Google 管理コンソールから Chrome ポリシーを設定する管理者を対象としています。
Chrome Enterprise の管理者は、組織で 2 段階認証プロセス(2-SV)または多要素認証(MFA)を実装し、ユーザーによる ChromeOS デバイスへの定期的なログインを必須にできます。
これにより、ユーザーは定期的に 2 段階またはそれ以上の段階を踏む方法でアカウントにログインする必要が生じ、組織に追加のセキュリティが提供されます。
認証要素とは
認証要素とは、セキュリティ上の目的でユーザーの ID を認証するために用いられる一種の情報でありプロセスです。
認証要素は、3 つのグループに分類されます。
- パスワードや個人識別番号(PIN)など、自分が知っている情報
- セキュリティ キーやスマートフォンなど、自分が所有するもの
- 指紋や顔認証など、自分の一部(生体認証)
ユーザーが 2-SV または MFA を使用してログインする際、要求される認証方法をすべて完了しないとアクセスは許可されません。
認証の例として、次のようなものがあります。
- ユーザーがアカウントを ChromeOS デバイスに追加する際に 2-SV を使用する
- ユーザーがユーザー アカウントにログインする際に 2-SV を使用する
- ユーザーが ChromeOS デバイスのロックを解除する際に 2-SV を使用する
- ChromeOS デバイスでロック画面を解除する際にユーザーが指紋または PIN を使ってパスワードレス認証を使用する
組織で 2-SV または MFA を使う理由と状況について詳しくは、2 段階認証プロセスでビジネスを保護するをご確認ください。
始める前に
- Chrome をすでに導入している場合は、指定された日に管理対象の Google アカウントにログインする必要があることを事前にユーザーに通知します。
ステップ 1: ポリシーを選択する
SAML シングル サインオン(SSO)を使用せずに ChromeOS デバイスにログインするユーザーに対しては、次のポリシーを使用できます。
SAML シングル サインオン(SSO)を使用して ChromeOS デバイスにログインするユーザーに対しては、次のポリシーを使用できます。
ステップ 2: ポリシーを確認する
以下のポリシーを必要に応じて組み合わせて設定できます。
ポリシー | 説明と設定 |
---|---|
GaiaOfflineSigninTimeLimitDays |
SAML シングル サインオン(SSO)を使用せずに ChromeOS デバイスにログインするユーザーに対して、ログイン画面でのオンライン ログインを強制する頻度を設定します。 値を日数で入力します。
この値を空白のままにした場合、ユーザーが定期的にオンライン ログインを使用する必要はありません。 |
GaiaLockScreenOfflineSigninTimeLimitDays |
SAML シングル サインオン(SSO)を使用せずに ChromeOS デバイスにログインするユーザーに対して、ロック画面でのオンライン ログインを強制する頻度を設定します。 値を日数で入力します。
この値を空白のままにした場合、ユーザーが定期的にオンライン ログインを使用してロック画面のロックを解除する必要はありません。 |
SAMLOfflineSigninTimeLimit |
SAML ベースのシングル サインオン(SSO)を使用するユーザーに対して、ログイン画面でのオンライン ログインフローを強制する頻度を設定します。 ログインの頻度のオプションを選択します。 [なし] を選択した場合、ユーザーがオンライン ログインを使用する必要はありません。 |
SamlLockScreenOfflineSigninTimeLimitDays |
SAML を使用するユーザーに対して、ロック画面でのオンライン ログインを強制する頻度を設定します。 値を日数で入力します。
この値を空白のままにした場合、ユーザーが定期的にオンライン ログインを使用してロック画面のロックを解除する必要はありません。 |
手順 3: ポリシーを設定する
以下をクリックし、ポリシーの運用方法に基づいて手順を確認してください。
この設定は、任意のデバイスのログイン ユーザーに対して適用できます。

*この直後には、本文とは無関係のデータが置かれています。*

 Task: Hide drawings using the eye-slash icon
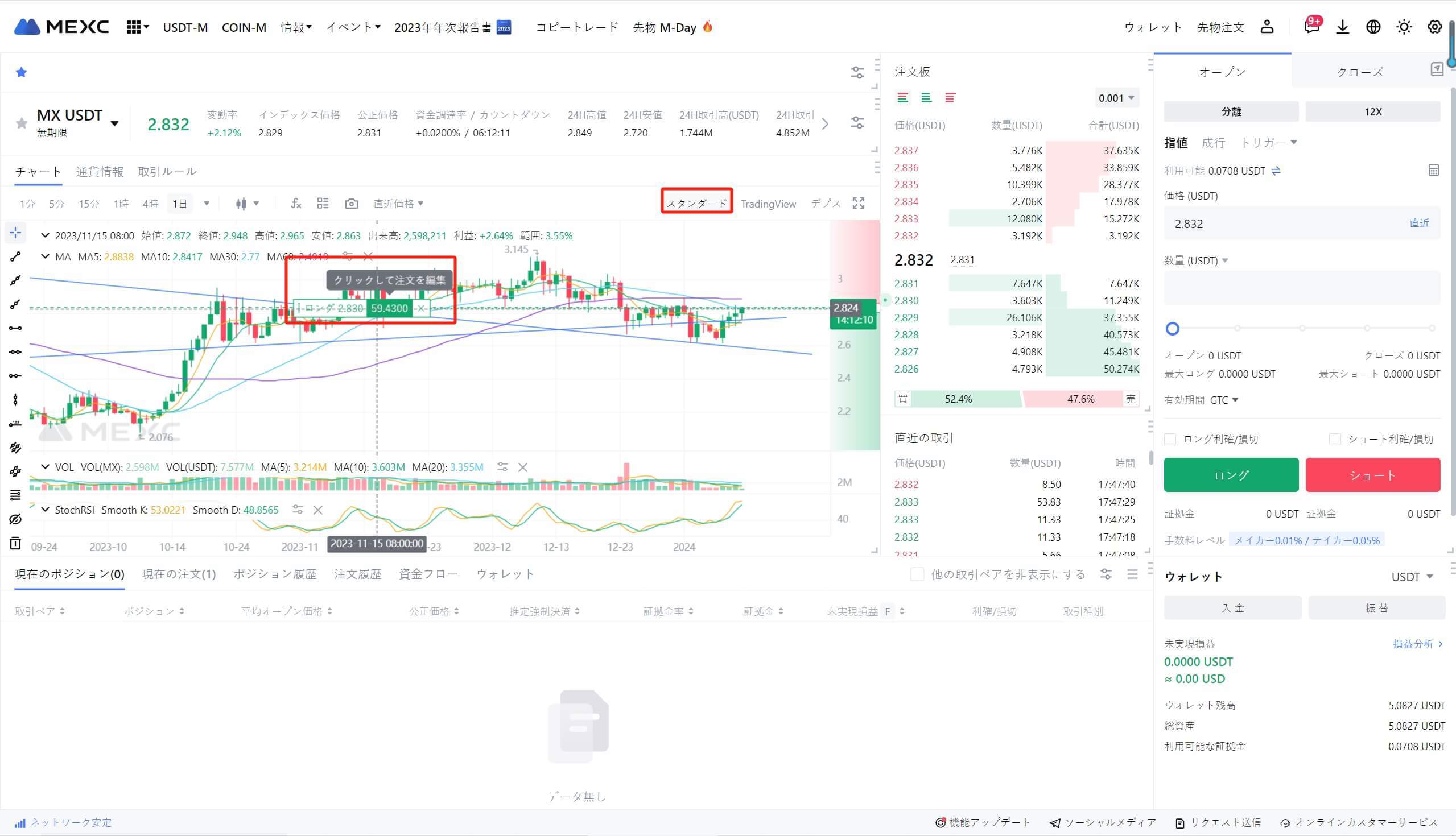15,519
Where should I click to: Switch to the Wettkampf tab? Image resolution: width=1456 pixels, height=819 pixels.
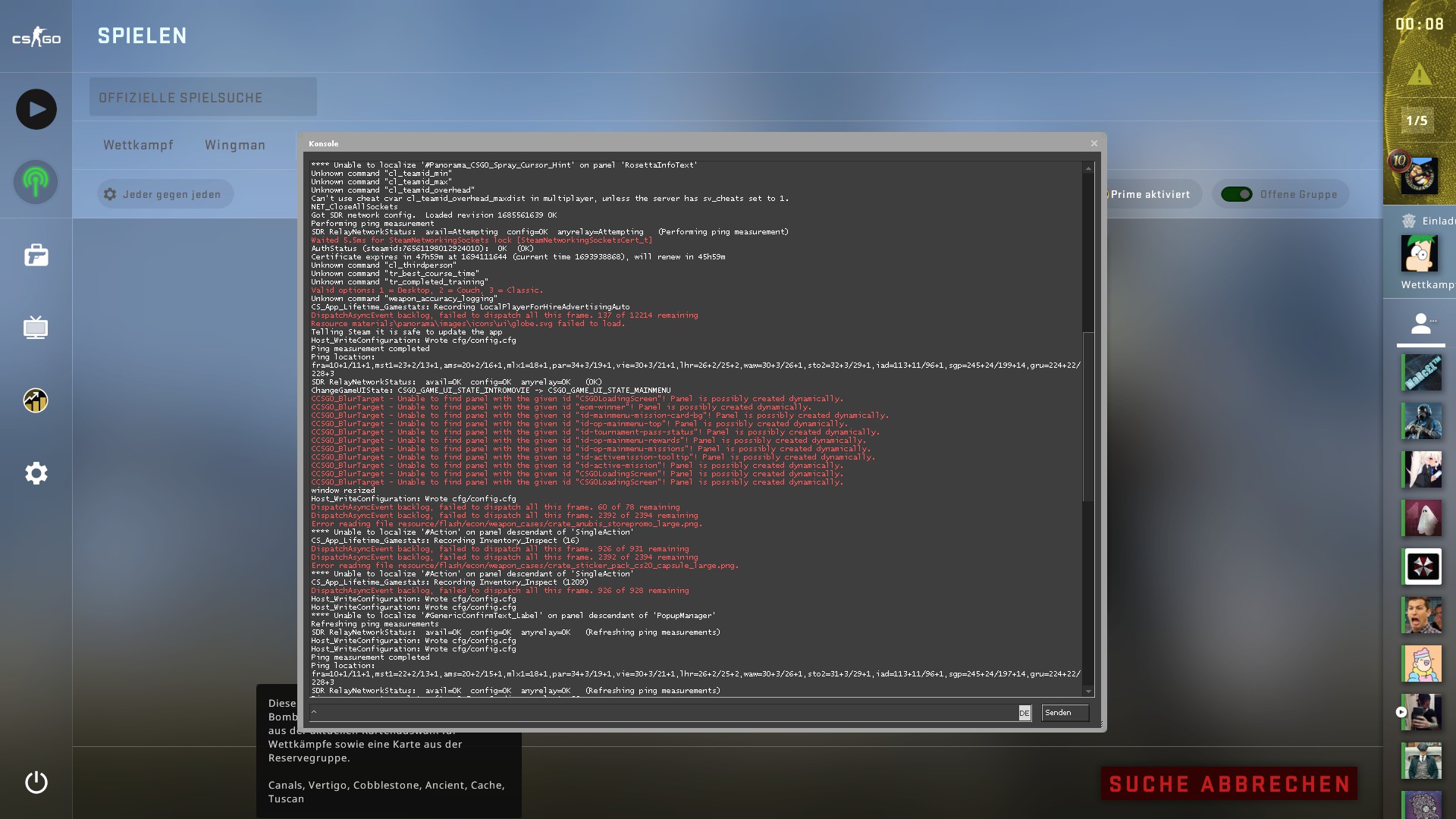tap(138, 145)
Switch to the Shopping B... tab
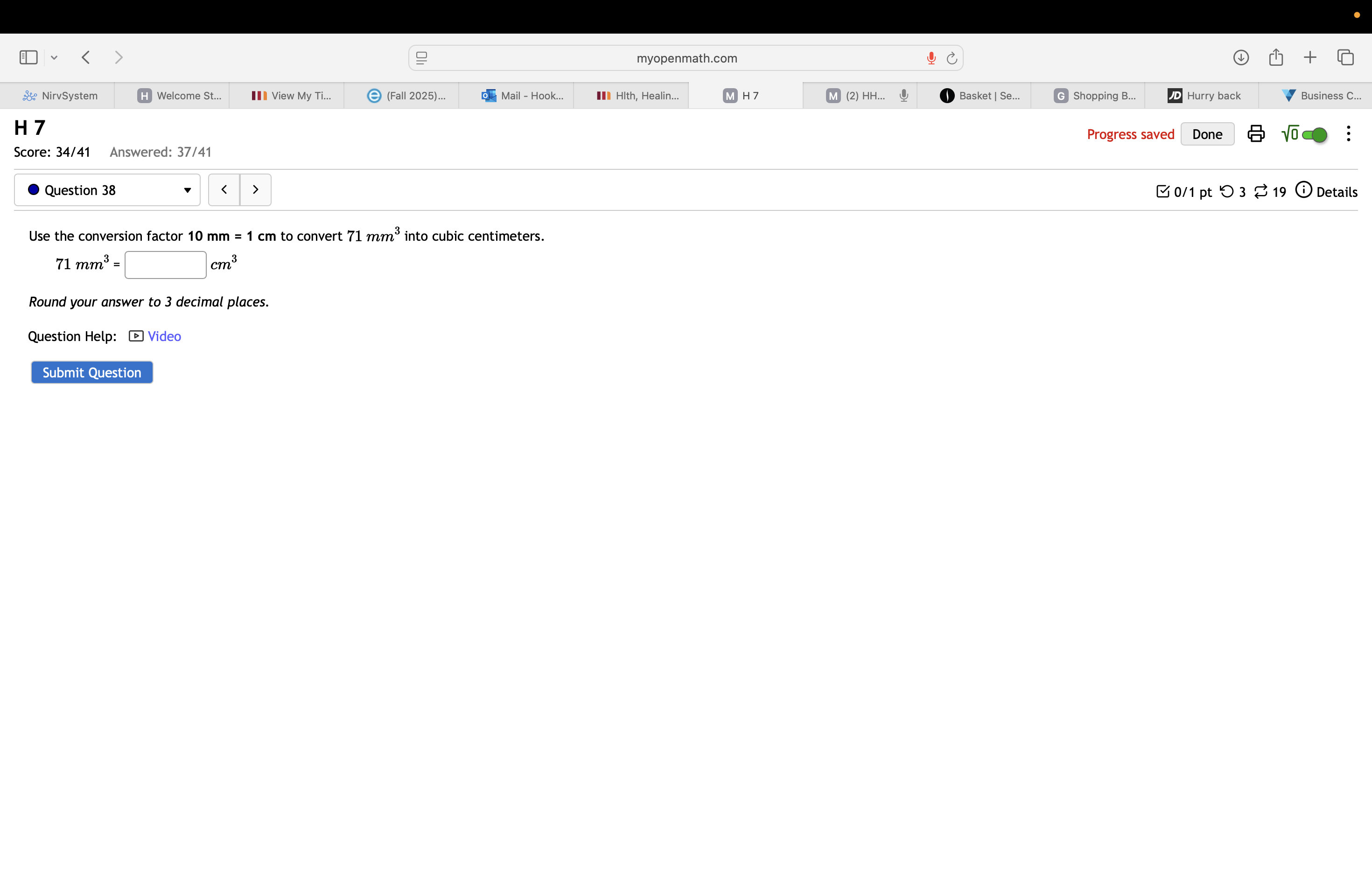Image resolution: width=1372 pixels, height=892 pixels. click(1094, 96)
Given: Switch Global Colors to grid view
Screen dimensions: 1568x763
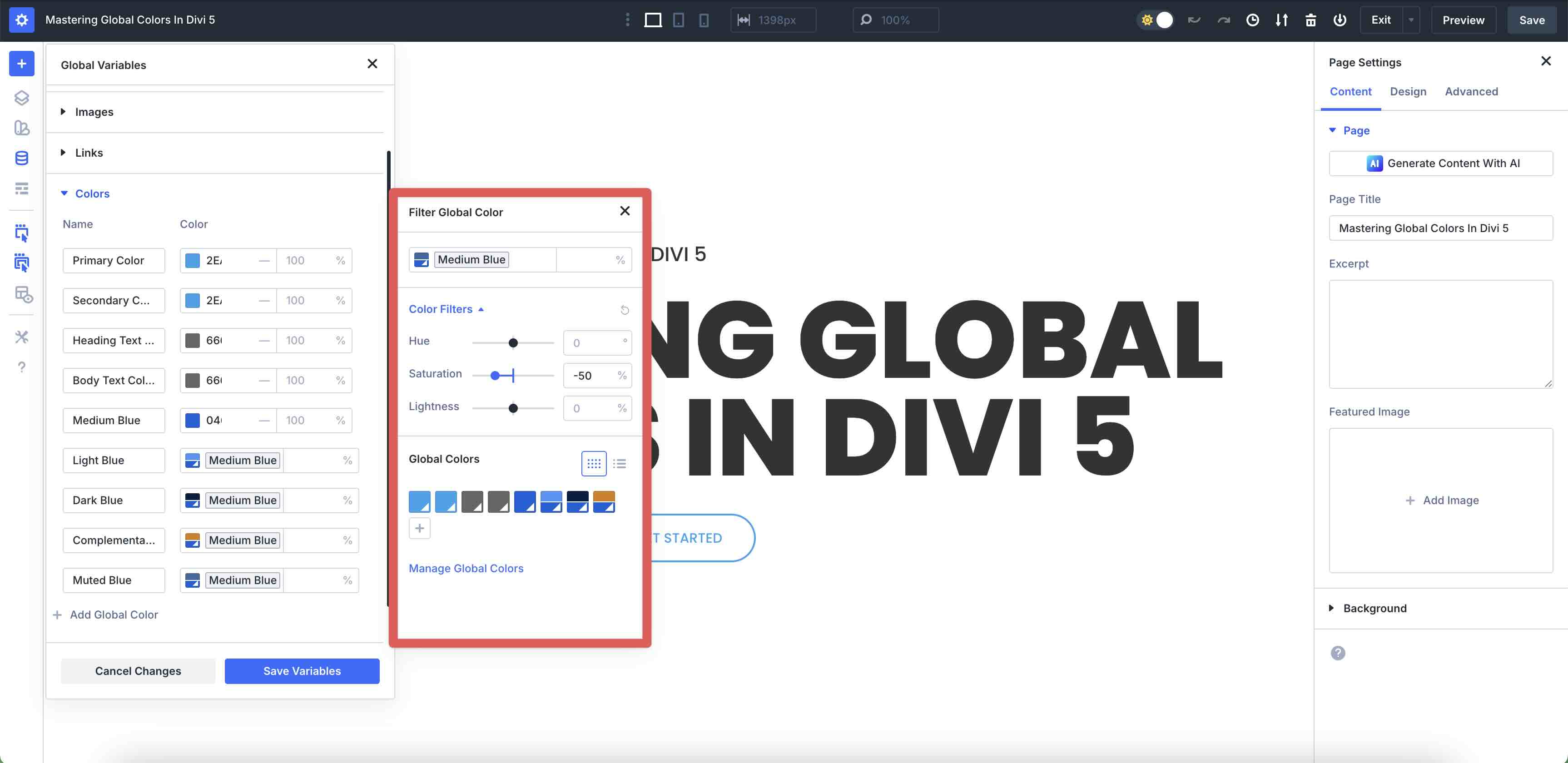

詳しくは、設定が適用されるタイミングを理解するをご覧ください。
-
-
管理コンソールで、メニュー アイコン [デバイス] [Chrome] [設定] に移動します。デフォルトでは、[ユーザーとブラウザの設定] ページが開きます。
Chrome ブラウザ クラウド管理に登録済みの場合は、メニュー アイコン [Chrome ブラウザ] [設定] に移動します。
-
全ユーザーに設定を適用する場合は、最上位の組織部門を選択したままにします。それ以外の場合は、子組織部門を選択します。
-
[セキュリティ] に移動します。
-
SAML シングル サインオン(SSO)を使用しないユーザーに対しては、次のように設定します。
-
[Google のオンライン ログインの頻度] をクリックして、値を日数で入力し、[保存] をクリックします。
-
0 - 常にオンライン ログインを使用する必要があります。
-
1~365 - 指定した期間が経過した後、ユーザーはセッションの開始時にオンライン ログインを使用する必要があります。
-
-
[Google のオンライン ロック解除の頻度] をクリックして、値を日数で入力し、[保存] をクリックします。
-
0 - ユーザーはロック画面で常にオンライン ログインを使用する必要があります。
-
1~365 - 指定した期間が経過した後、ユーザーはロック画面のロックを解除する際にオンライン ログインを使用する必要があります。
-
-
-
SAML シングル サインオン(SSO)を使用するユーザーに対しては、次のように設定します。
-
[SAML シングル サインオンによるログインの頻度] をクリックして、オンライン ログインを強制する期間を設定し、[保存] をクリックします。
-
[SAML シングル サインオンのロック解除の間隔] をクリックして、値を日数で入力し、[保存] をクリックします。
-
0 - ユーザーはロック画面で常にオンライン ログインを使用する必要があります。
-
1~365 - 指定した期間が経過した後、ユーザーはロック画面のロックを解除する際にオンライン ログインを使用する必要があります。
-
-
ステップ 4: ポリシーが適用されていることを確認する
Chrome ポリシーの適用後、設定を有効にするためには Chrome ブラウザを再起動する必要があります。管理者は、ユーザーのデバイスにポリシーが正しく適用されたかどうかを確認できます。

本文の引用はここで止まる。